55% of families trapped in temporary accommodation are working
New research released by Shelter’s social housing commission shows 55% of families trapped in temporary accommodation are working. That’s equivalent to more than 33,000 families. This has increased by 73% since 2013.
This story comes as the government is set to release a green paper on social housing next week.
The trend in ‘working homelessness’ is being driven by a combination of expensive private rents, the on-going freeze on housing benefit and a chronic lack of social homes. That’s why Shelter has launched a commission into social housing and how it might ease the housing crisis, with bold new recommendations that will be presented to party leaders later in the year.
Fifty-five per cent of homeless families trapped in temporary accommodation are actually working, according to new research released by Shelter’s social housing commission.
Based on freedom of information requests, the exclusive analysis shows that more than 33,000 families are holding down a job despite having nowhere stable to live. This has increased by 73% since 2013 when it was 19,000 families.
This trend in ‘working homelessness’ is being driven by a combination of expensive private rents, the on-going freeze on housing benefit and a chronic lack of social homes.
High housing costs are a major area of concern for many working families, particularly those in low-paid, part-time or contract jobs.

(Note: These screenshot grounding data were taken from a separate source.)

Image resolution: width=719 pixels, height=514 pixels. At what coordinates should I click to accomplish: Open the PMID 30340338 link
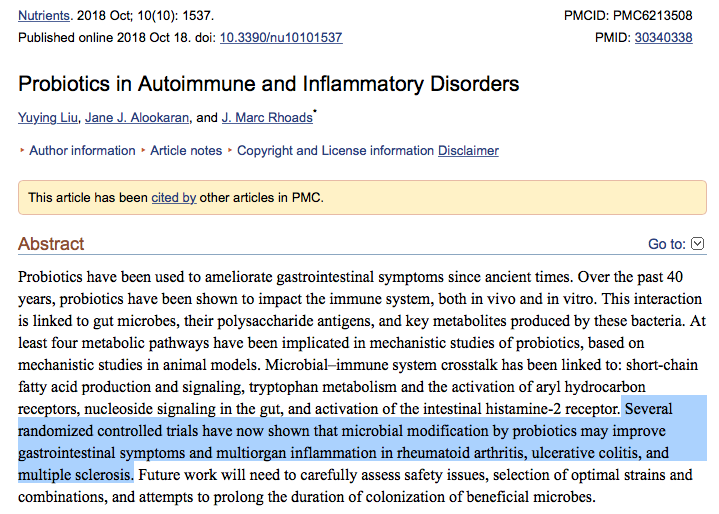tap(663, 38)
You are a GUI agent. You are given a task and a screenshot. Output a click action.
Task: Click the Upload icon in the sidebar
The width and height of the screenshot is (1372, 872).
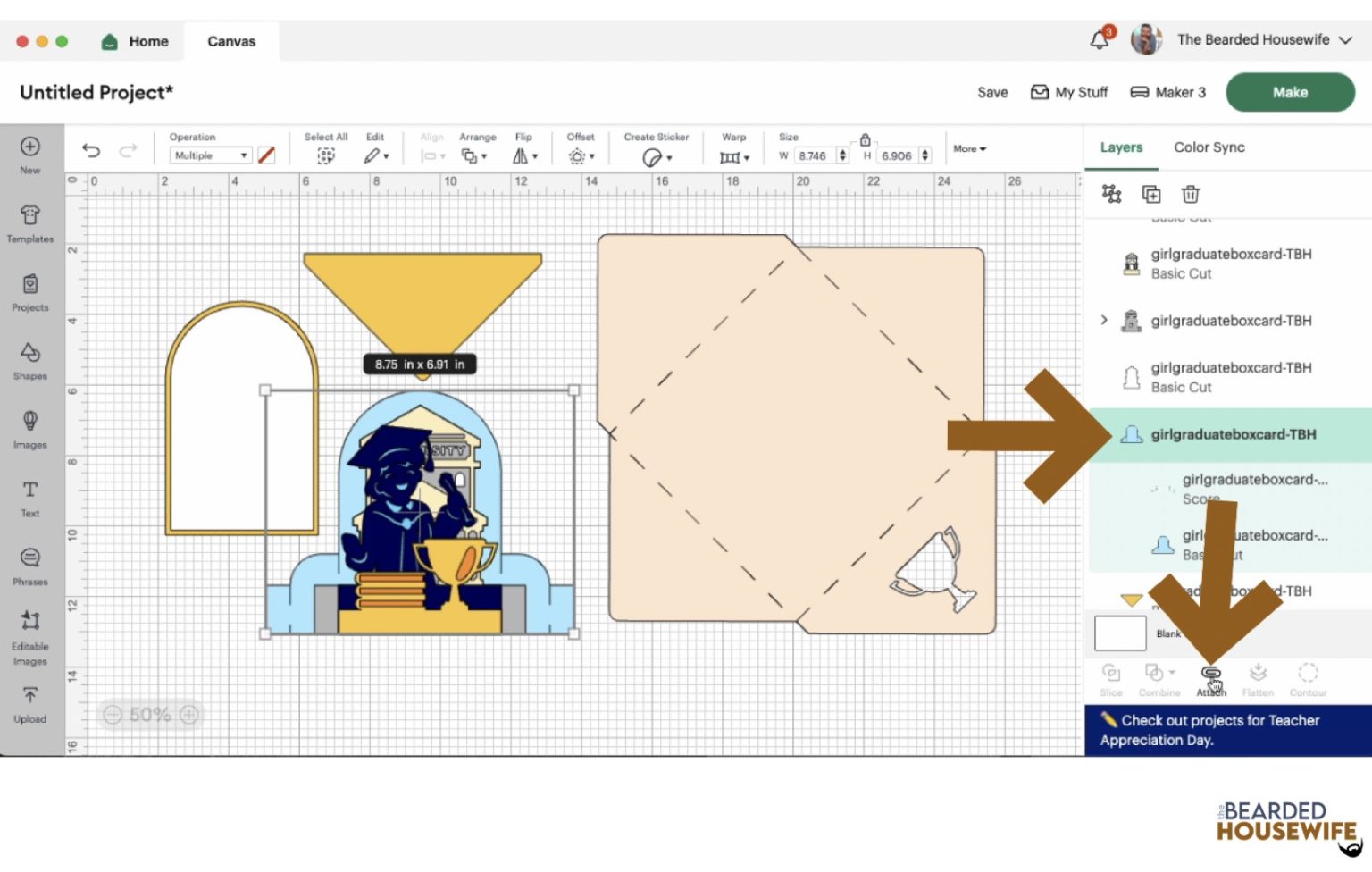(x=30, y=703)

In fact, losing a tenancy is now the single biggest cause of homelessness in the country – accounting for 27% of all households accepted as homeless in the last year.
With hundreds of thousands of working families struggling to keep a roof over their heads, the charity’s commission – the Big Conversation – will make bold recommendations on the role social housing needs to play in easing the housing crisis.

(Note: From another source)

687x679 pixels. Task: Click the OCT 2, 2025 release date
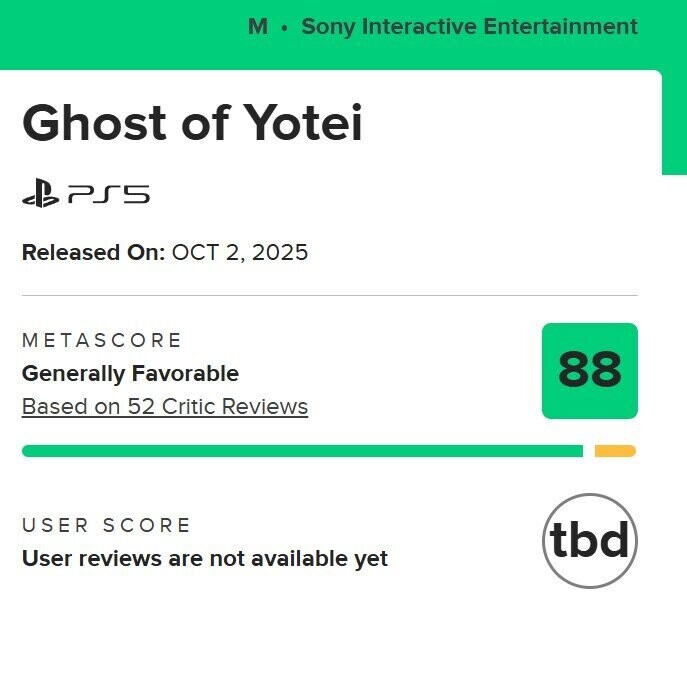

Polly Neate, CEO of Shelter, said: “It’s disgraceful that even when families are working every hour they can, they’re still forced to live through the grim reality of homelessness.
“In many cases, these are parents who work all day or night before returning to a cramped hostel or B&B where their whole family is forced to share a room. A room with no space for normal family life like cooking, playing or doing homework.”

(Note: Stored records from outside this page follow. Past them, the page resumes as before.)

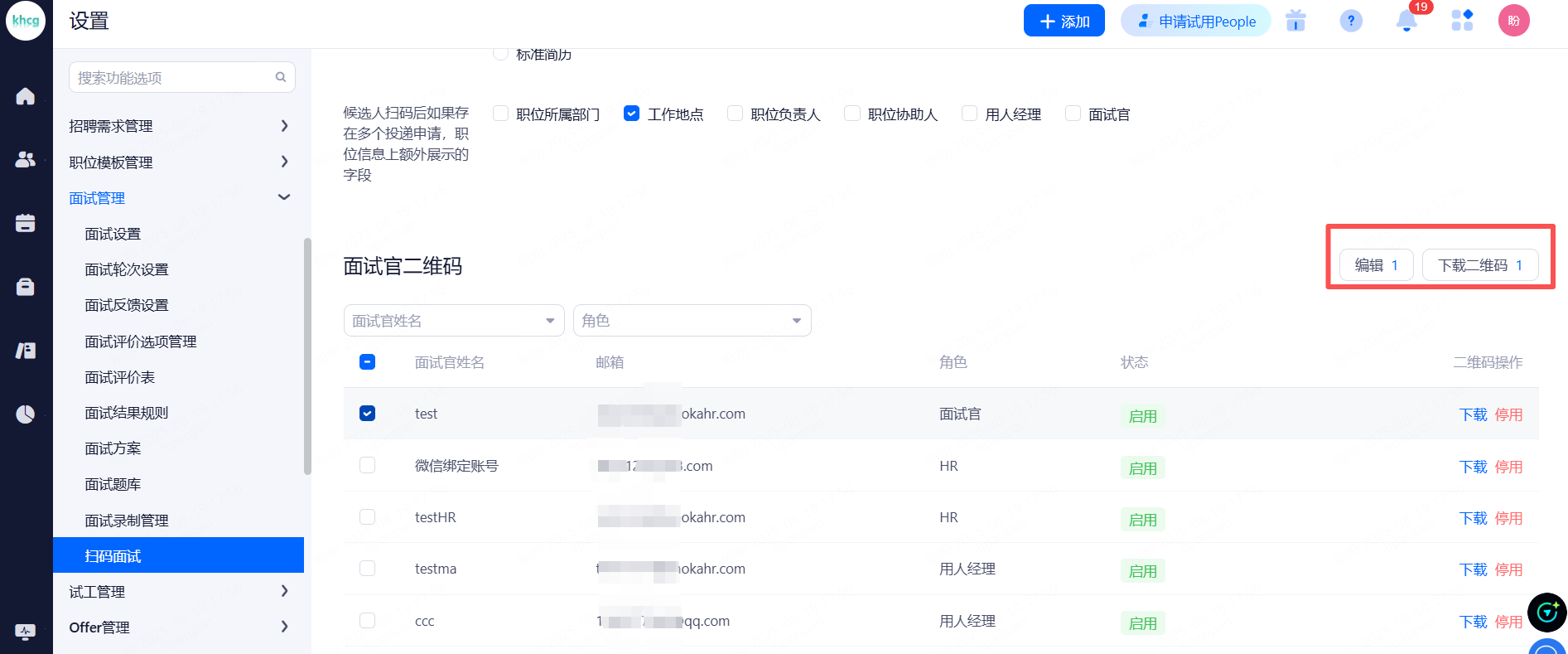
Task: Open the gift icon in top bar
Action: (1295, 21)
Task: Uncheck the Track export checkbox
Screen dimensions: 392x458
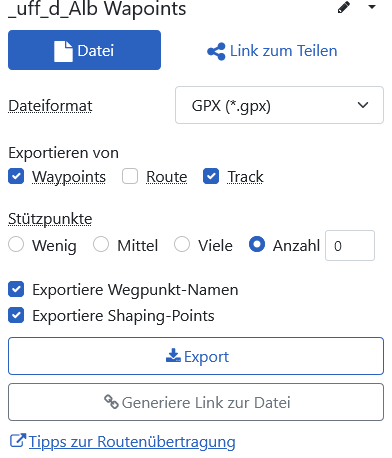Action: click(x=211, y=176)
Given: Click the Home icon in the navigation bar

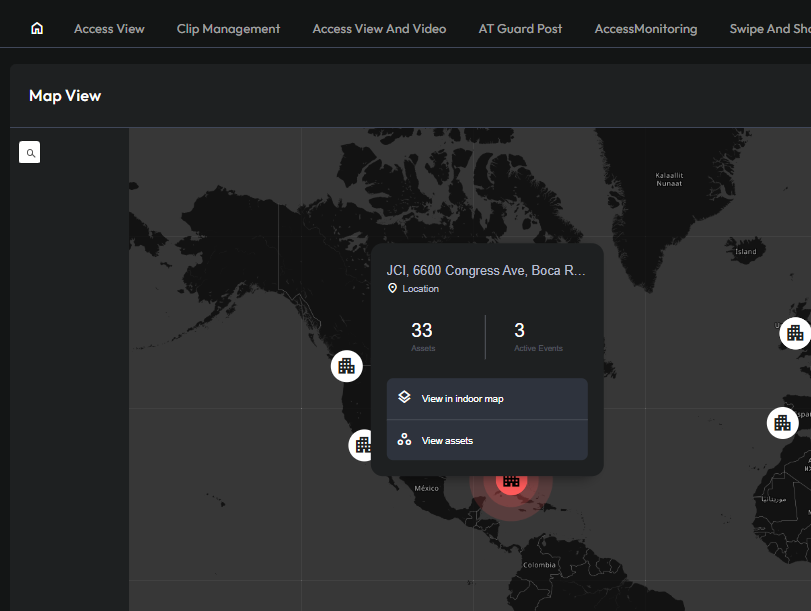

“We cannot allow struggling families to slip through the cracks created by our housing crisis – the government must urgently come up with a new plan for social housing that delivers the genuinely affordable homes we desperately need. Our commission on the future of social housing will be calling for bold solutions, because more of the same is simply not good enough”
Case Study: Mary Smith, 47, lives in temporary accommodation in Watford with her three sons. They became homeless after being evicted by their landlord. Mary works full time in a shoe shop, but still can’t afford to rent privately.
Mary said: “I was brought up by a very proud Irish woman, and taught that you don’t discuss things like your finances – so letting my colleagues at work know what’s happening is very hard. Luckily, I have an understanding manager now, but I nearly lost my job when I first became homeless because the transport links from my hostel were so bad.
“We’ve lived in three different temporary places in two years, and it’s been really tough on the children. Sometimes, I even think that I don’t want to wake up in the morning, but I do. I get on with it because I have other people relying on me.
“I’m not hopeful for our future. I think it’s going to be this constant, vicious circle of moving from temporary place to temporary place, when all my family want is to settle down. We don’t want a palace, we just want a place that we can call home.”
Source of information Shelter.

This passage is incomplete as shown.